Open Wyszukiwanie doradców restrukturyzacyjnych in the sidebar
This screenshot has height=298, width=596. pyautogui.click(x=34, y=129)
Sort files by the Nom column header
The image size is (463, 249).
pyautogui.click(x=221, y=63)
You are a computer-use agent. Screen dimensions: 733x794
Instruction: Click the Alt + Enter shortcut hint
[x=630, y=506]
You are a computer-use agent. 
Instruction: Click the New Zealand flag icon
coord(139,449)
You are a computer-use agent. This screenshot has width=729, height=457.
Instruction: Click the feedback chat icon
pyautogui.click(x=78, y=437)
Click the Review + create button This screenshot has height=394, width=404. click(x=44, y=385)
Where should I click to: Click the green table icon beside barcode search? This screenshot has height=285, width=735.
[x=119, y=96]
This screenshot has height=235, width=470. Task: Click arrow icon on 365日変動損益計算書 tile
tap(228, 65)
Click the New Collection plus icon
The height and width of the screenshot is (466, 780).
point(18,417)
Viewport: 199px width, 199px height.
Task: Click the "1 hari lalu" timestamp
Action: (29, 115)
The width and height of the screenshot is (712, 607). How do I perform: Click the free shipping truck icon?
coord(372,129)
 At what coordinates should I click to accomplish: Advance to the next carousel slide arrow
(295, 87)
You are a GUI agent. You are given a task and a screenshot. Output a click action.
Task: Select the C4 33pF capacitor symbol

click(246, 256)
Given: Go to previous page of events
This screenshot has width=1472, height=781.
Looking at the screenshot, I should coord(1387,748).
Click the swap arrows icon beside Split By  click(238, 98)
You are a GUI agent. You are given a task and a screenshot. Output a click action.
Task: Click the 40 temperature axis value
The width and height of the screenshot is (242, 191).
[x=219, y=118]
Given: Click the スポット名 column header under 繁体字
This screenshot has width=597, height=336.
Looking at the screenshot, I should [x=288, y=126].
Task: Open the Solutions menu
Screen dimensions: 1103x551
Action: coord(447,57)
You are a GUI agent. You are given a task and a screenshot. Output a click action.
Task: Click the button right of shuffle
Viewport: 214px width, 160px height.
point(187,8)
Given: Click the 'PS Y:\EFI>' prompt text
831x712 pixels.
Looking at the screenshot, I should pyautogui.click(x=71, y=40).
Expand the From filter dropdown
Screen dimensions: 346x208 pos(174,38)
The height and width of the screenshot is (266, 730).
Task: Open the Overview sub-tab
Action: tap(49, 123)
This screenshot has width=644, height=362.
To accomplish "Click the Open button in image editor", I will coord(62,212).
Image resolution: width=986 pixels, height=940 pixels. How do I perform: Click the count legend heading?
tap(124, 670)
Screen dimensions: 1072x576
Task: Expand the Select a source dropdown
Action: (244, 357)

What you need to do:
Transcribe all the material, making sure each line matches the original.

Task answer:
Open Wyszukiwanie doradców restrukturyzacyjnych in the sidebar
This screenshot has height=298, width=596. pyautogui.click(x=34, y=129)
Sort files by the Nom column header
The image size is (463, 249).
pyautogui.click(x=221, y=63)
You are a computer-use agent. Screen dimensions: 733x794
Instruction: Click the Alt + Enter shortcut hint
[x=630, y=506]
You are a computer-use agent. 
Instruction: Click the New Zealand flag icon
coord(139,449)
You are a computer-use agent. This screenshot has width=729, height=457.
Instruction: Click the feedback chat icon
pyautogui.click(x=78, y=437)
Click the Review + create button This screenshot has height=394, width=404. click(x=44, y=385)
Where should I click to: Click the green table icon beside barcode search? This screenshot has height=285, width=735.
[x=119, y=96]
This screenshot has height=235, width=470. Task: Click arrow icon on 365日変動損益計算書 tile
tap(228, 65)
Click the New Collection plus icon
The height and width of the screenshot is (466, 780).
point(18,417)
Viewport: 199px width, 199px height.
Task: Click the "1 hari lalu" timestamp
Action: (29, 115)
The width and height of the screenshot is (712, 607). How do I perform: Click the free shipping truck icon?
coord(372,129)
 At what coordinates should I click to accomplish: Advance to the next carousel slide arrow
(295, 87)
You are a GUI agent. You are given a task and a screenshot. Output a click action.
Task: Select the C4 33pF capacitor symbol

click(246, 256)
Given: Go to previous page of events
This screenshot has width=1472, height=781.
Looking at the screenshot, I should coord(1387,748).
Click the swap arrows icon beside Split By  click(238, 98)
You are a GUI agent. You are given a task and a screenshot. Output a click action.
Task: Click the 40 temperature axis value
The width and height of the screenshot is (242, 191).
[x=219, y=118]
Given: Click the スポット名 column header under 繁体字
This screenshot has width=597, height=336.
Looking at the screenshot, I should [x=288, y=126].
Task: Open the Solutions menu
Screen dimensions: 1103x551
Action: coord(447,57)
You are a GUI agent. You are given a task and a screenshot. Output a click action.
Task: Click the button right of shuffle
Viewport: 214px width, 160px height.
point(187,8)
Given: Click the 'PS Y:\EFI>' prompt text
831x712 pixels.
Looking at the screenshot, I should pyautogui.click(x=71, y=40).
Expand the From filter dropdown
Screen dimensions: 346x208 pos(174,38)
The height and width of the screenshot is (266, 730).
Task: Open the Overview sub-tab
Action: tap(49, 123)
This screenshot has width=644, height=362.
To accomplish "Click the Open button in image editor", I will coord(62,212).
Image resolution: width=986 pixels, height=940 pixels. How do I perform: Click the count legend heading?
tap(124, 670)
Screen dimensions: 1072x576
Task: Expand the Select a source dropdown
Action: (244, 357)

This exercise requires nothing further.